=== Data for the task ===
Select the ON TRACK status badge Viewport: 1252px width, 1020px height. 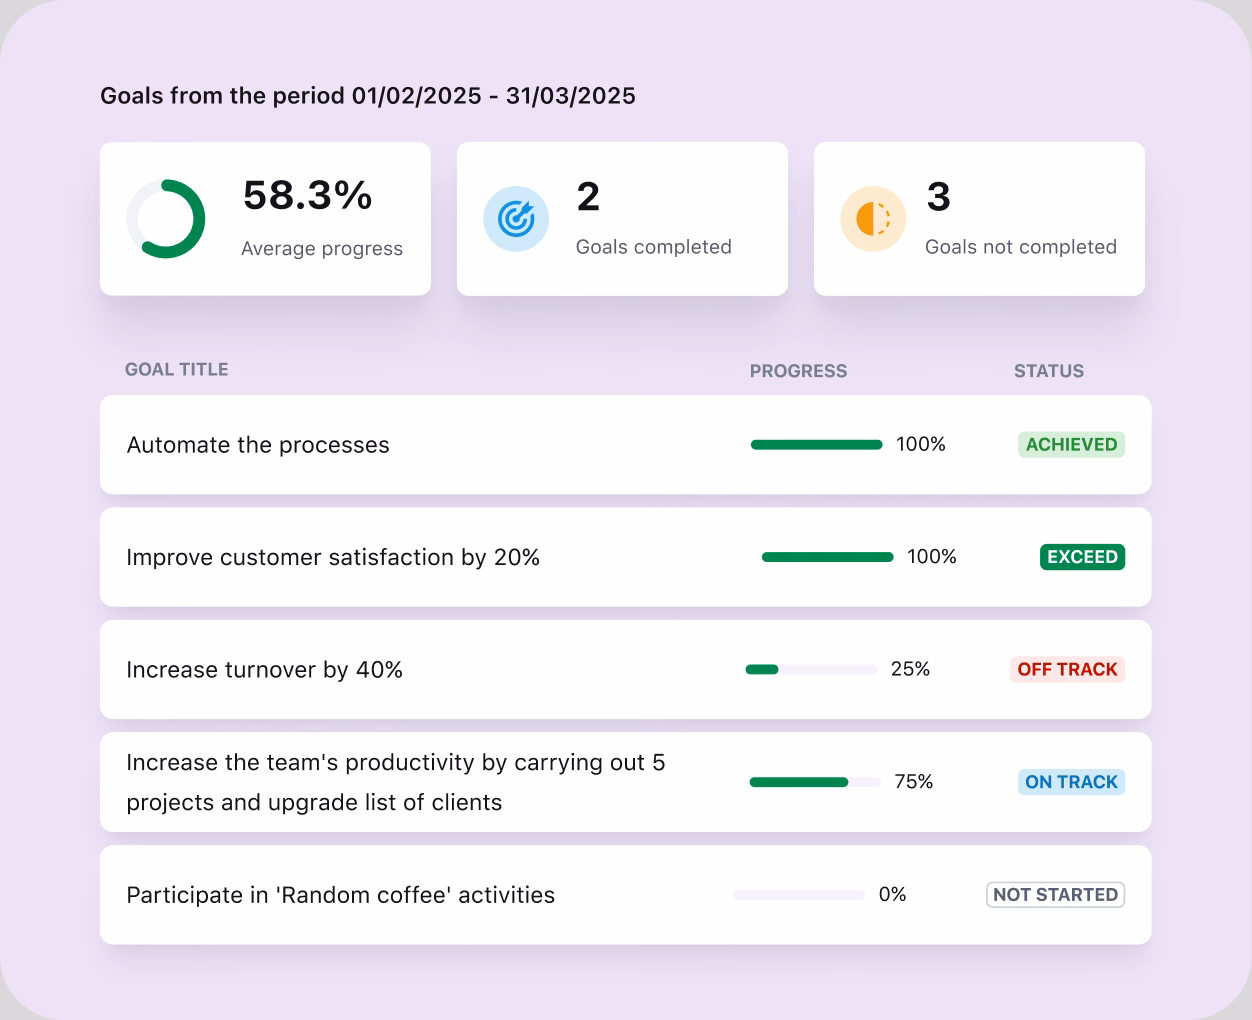point(1071,782)
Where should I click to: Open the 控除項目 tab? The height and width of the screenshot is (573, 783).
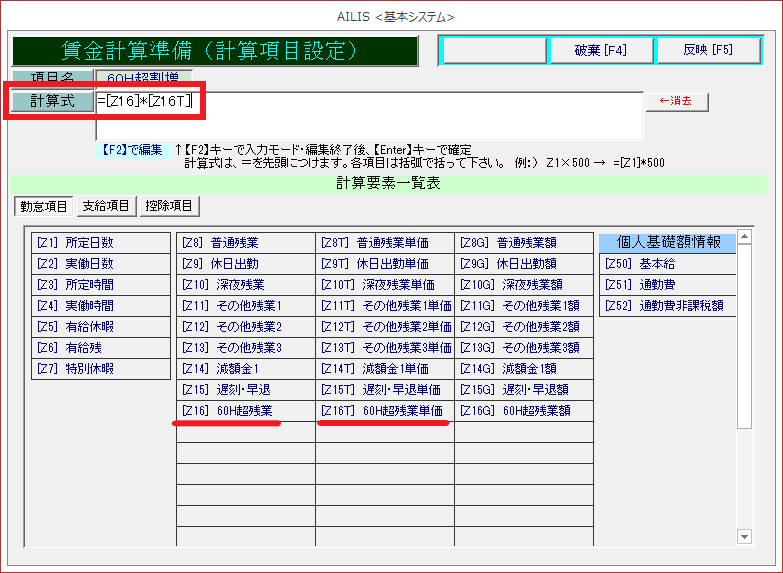point(169,206)
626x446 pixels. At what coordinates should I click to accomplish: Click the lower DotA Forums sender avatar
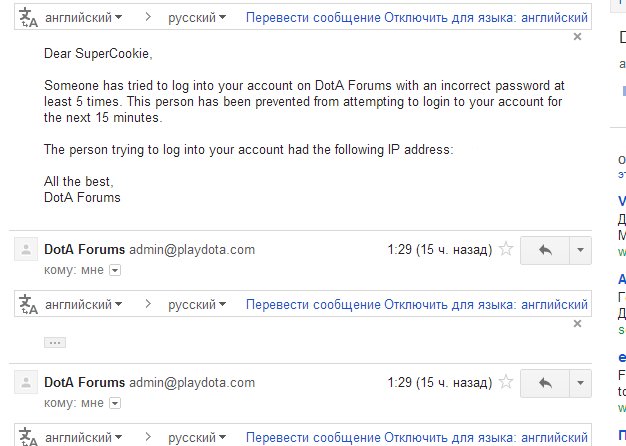click(27, 383)
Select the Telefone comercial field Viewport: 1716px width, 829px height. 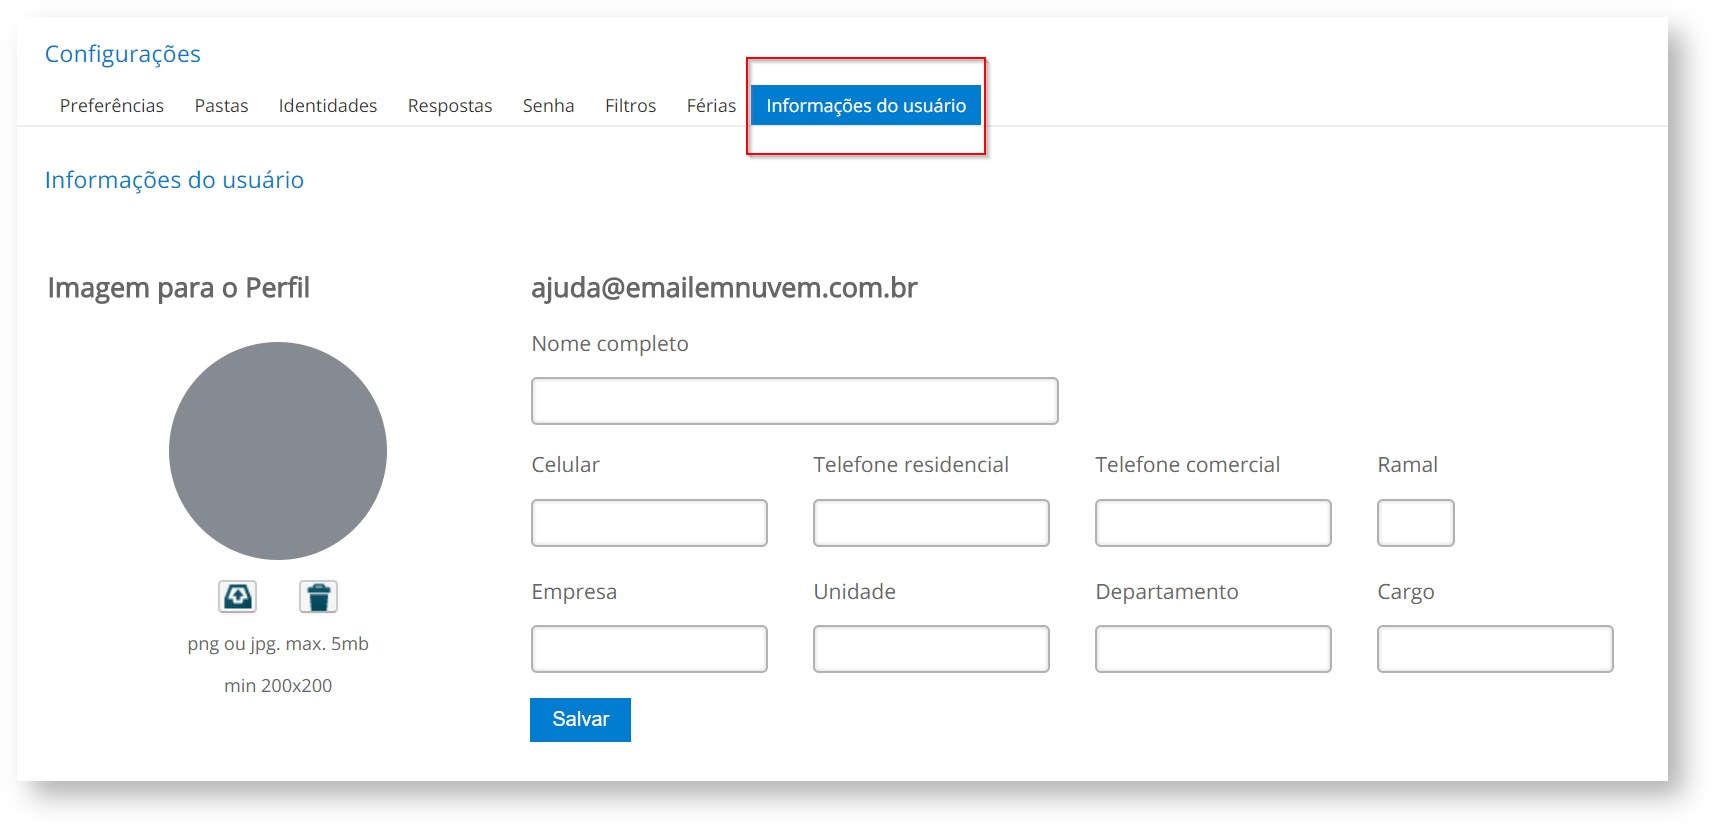click(1213, 523)
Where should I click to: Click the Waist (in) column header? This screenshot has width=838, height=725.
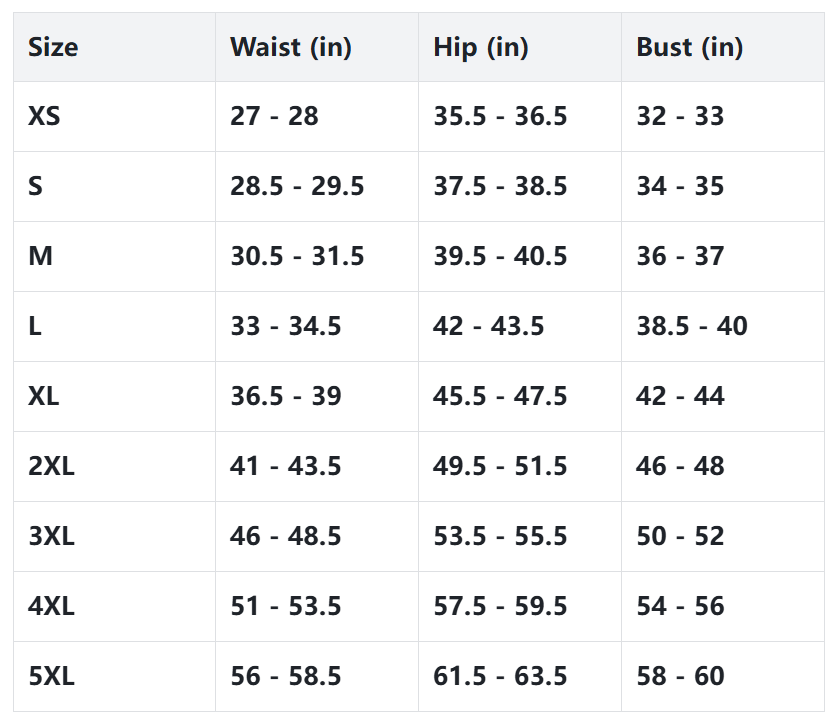point(291,47)
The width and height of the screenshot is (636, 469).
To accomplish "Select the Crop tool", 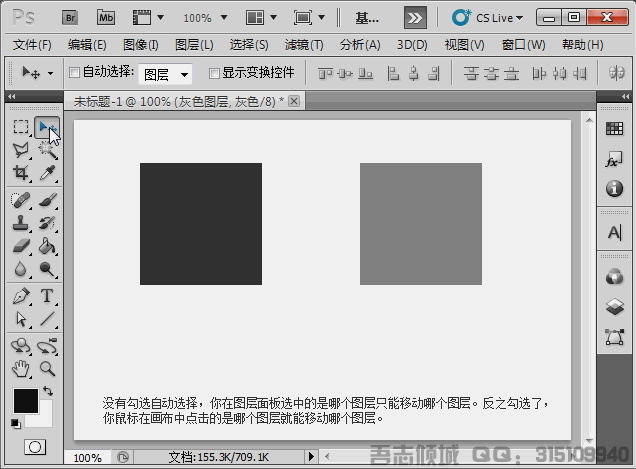I will (x=21, y=173).
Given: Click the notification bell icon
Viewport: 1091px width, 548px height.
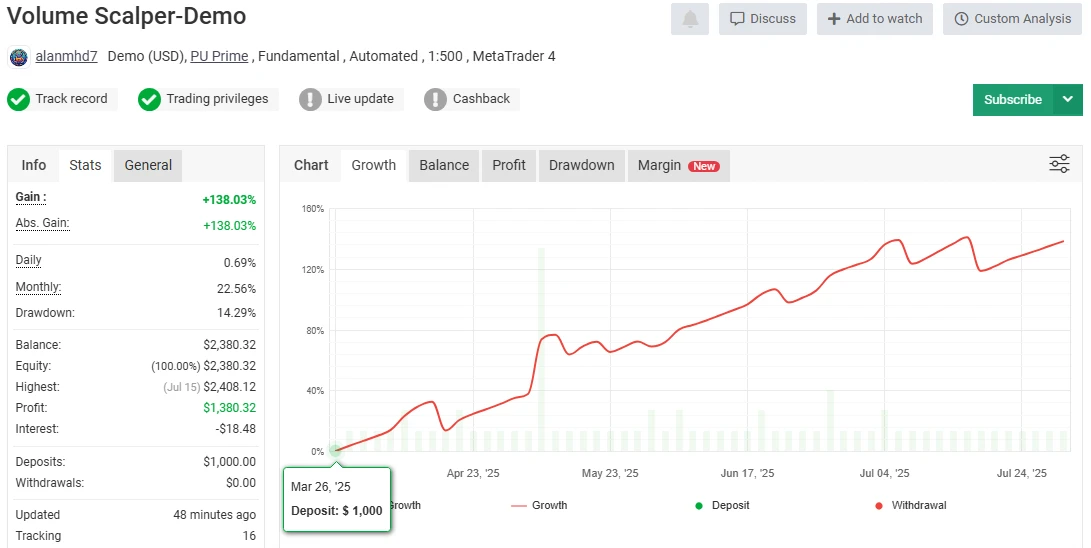Looking at the screenshot, I should pos(690,19).
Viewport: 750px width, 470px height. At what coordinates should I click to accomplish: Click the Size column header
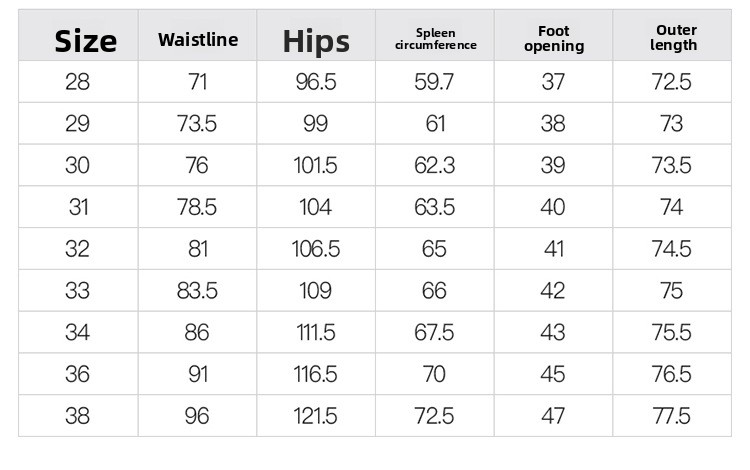pyautogui.click(x=86, y=41)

=== Problem details ===
All that belongs in the answer is the lines from the line with "Viewport: 1091px width, 548px height." through the closing line of the entries, inclusive, transcribed exactly and free of pictures.

=== Task response ===
Viewport: 1091px width, 548px height.
Looking at the screenshot, I should pos(690,19).
Viewport: 750px width, 470px height. At what coordinates should I click to accomplish: Click the Size column header
pyautogui.click(x=86, y=41)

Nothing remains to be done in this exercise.